A combinação de peças amarelas, brancas e pretas não deixava a monotonia se acentuar, e gerou desenhos de mosaicos lindíssimos!

ARTE 🥺
Como a maioria das famílias dos trabalhadores viviam nas mesmas vizinhanças, o movimento foi se espalhando entre eles e tornando o piso mais e mais popular no bairro operário da fábrica.
A fábrica achava até melhor no começo, pois gastaria menos com o aterro dos entulhos...m
Só que os diretores da fábrica viram que o piso de caquinho se tornou tão popular entre a classe média paulista, até mais procurado que a cerâmica inteira, que resolveram monetizar isso. O capitalismo, oferta e demanda, vocês sabem, né...
E de repente, um movimento arquitetônico espontâneo de trabalhadores foi sendo apropriado cada vez mais por uma pretensa classe média, e a partir daí a fábrica passou a VENDER, com valor mais caro, os caquinhos.
Com o afastamento dos trabalhadores dos grandes centros urbanos, que são relegados a viver em lotes agora cada vez menores, sem quintal, e posteriormente, em apartamentos minúsculos, o caquinho foi perdendo espaço nas casas brasileiras.
Uma lembrança da casa de nossas avós.
Hoje, praticamente não vemos as lajotas de litoceramica sendo usadas como revestimento em larga escala como era antes. Foi sendo substituída no mercado brasileiro por materiais cada vez maiores e mais resistentes, com menor perda possível para as fábricas e construtoras.
E vemos o piso de caquinho, assim como o cimento queimado, cada vez mais sendo empregado e elitizado em construções de alto custo, para de qualquer forma emular um aconchego e uma história que não pertence a elite, e sim aos trabalhadores.
Muitas são as formas de gentrificar.
A imitação ficou por conta de cacos de porcelanato (que é duríssimo pra quebrar), compram peças inteiras pra quebrar e imitar o original.

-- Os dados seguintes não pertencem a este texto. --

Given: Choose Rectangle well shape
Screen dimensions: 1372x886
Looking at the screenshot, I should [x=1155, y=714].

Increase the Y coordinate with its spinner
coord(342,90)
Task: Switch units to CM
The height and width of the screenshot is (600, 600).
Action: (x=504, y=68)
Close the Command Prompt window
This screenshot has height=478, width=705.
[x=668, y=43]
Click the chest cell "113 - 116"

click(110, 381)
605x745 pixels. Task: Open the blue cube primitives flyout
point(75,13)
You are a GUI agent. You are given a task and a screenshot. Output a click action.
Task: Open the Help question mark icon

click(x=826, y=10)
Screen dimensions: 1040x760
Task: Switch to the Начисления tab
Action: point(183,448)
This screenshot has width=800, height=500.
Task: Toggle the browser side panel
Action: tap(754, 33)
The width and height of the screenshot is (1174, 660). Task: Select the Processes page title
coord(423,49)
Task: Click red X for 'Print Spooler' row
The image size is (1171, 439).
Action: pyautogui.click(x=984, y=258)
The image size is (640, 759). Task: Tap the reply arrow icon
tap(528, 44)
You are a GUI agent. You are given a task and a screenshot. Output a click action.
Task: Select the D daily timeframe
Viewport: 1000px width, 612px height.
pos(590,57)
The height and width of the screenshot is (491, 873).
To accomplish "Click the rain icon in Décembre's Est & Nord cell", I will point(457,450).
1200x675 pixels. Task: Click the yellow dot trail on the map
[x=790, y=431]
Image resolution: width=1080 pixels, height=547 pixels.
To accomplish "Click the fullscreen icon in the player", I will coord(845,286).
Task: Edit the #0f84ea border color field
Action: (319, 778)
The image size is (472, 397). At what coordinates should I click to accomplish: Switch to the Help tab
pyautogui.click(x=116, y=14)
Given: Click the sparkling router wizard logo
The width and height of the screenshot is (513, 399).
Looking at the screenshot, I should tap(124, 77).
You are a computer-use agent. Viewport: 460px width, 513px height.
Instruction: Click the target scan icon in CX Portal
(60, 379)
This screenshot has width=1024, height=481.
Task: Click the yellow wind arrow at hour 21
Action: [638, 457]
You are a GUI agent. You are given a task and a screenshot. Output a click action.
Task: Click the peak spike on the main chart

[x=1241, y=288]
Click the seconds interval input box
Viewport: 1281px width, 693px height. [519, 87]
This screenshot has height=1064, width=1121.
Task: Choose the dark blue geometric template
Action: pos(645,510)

Só estética, sem história e política, não é arte.

Aqui o piso da Lanchonete da Cidade, no Shopping Cidade Jardim, zona nobre de São Paulo.
E por mais que tentem imitar, o caquinho lembra a casa dos avós, dos tios, de quando brincavamos com primos no quintal. A estética é linda e deve ser apreciada.

Mas a história de um movimento das massas trabalhadoras tem que ser reconhecida como tal.

Arquitetura é política! 🏴
(Eu uso fotos que encontro pelo Google, caso alguma foto seja sua, avisa que sempre coloco créditos, é só que nem tudo cabe em Tweets)
História da Cerâmica São Caetano:
E faltou citar que muito se assemelham às obras de Antônio Gaudí, arquiteto catalão, que entre 1880 e 1930 produziu diversas obras com uso de cacos de cerâmica.
Mas teria Gaudí inventado o caquinho daqui? Hm 🤔
Penso que não teria como, já que era um mundo que não era globalizado e o contexto era totalmente outro, foi mais aliado a funcionalidade do que a forma da estética proposta.

O caquinho é sim um movimento arquitetônico operário brasileiro.